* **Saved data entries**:
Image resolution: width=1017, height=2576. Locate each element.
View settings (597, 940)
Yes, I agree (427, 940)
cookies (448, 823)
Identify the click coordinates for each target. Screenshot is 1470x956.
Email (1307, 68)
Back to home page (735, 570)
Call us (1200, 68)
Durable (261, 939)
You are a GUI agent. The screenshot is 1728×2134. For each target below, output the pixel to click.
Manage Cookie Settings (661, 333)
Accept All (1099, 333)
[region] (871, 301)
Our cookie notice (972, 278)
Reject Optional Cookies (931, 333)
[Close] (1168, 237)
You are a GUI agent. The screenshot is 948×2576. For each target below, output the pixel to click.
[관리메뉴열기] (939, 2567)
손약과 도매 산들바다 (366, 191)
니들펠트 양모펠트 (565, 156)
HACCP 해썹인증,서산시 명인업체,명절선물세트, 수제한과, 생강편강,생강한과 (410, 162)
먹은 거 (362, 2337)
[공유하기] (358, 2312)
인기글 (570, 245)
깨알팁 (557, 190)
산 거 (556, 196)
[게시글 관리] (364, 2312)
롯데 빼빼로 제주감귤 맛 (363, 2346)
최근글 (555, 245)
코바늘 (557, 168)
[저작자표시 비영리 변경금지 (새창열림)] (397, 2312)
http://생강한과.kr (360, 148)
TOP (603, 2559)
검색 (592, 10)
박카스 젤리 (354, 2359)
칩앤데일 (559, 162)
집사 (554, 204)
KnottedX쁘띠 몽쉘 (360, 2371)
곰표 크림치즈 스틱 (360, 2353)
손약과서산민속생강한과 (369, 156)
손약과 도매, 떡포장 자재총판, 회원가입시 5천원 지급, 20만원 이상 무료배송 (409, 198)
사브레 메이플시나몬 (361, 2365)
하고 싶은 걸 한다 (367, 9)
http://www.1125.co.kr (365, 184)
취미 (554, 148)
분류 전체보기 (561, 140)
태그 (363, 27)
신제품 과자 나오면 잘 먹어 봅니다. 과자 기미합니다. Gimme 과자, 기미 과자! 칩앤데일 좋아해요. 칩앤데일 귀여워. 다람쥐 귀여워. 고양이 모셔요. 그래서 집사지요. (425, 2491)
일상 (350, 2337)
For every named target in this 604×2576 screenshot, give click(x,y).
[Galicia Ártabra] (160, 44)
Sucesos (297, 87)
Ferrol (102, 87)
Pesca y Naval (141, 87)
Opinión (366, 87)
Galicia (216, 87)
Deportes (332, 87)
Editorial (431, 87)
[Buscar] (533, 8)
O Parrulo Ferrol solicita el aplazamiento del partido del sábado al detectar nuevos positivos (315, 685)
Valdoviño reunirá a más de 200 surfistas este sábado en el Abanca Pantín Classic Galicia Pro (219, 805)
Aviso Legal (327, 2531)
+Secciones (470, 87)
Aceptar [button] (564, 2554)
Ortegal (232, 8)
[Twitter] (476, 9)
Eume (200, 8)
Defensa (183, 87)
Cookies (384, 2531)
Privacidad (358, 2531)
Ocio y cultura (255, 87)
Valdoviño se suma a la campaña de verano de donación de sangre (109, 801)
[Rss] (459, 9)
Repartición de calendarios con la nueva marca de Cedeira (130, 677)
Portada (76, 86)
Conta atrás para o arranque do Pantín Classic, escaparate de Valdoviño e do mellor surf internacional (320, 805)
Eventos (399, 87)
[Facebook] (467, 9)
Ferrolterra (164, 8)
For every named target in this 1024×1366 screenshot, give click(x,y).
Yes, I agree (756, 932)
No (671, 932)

* **Problem details**:
Above are the records. Print exactly, and only, the lines from the line with "Sucesos (297, 87)" to the line with "Valdoviño reunirá a", both inclusive.

* **Output for this task**:
Sucesos (297, 87)
Ferrol (102, 87)
Pesca y Naval (141, 87)
Opinión (366, 87)
Galicia (216, 87)
Deportes (332, 87)
Editorial (431, 87)
[Buscar] (533, 8)
O Parrulo Ferrol solicita el aplazamiento del partido del sábado al detectar nuevos positivos (315, 685)
Valdoviño reunirá a más de 200 surfistas este sábado en el Abanca Pantín Classic Galicia Pro (219, 805)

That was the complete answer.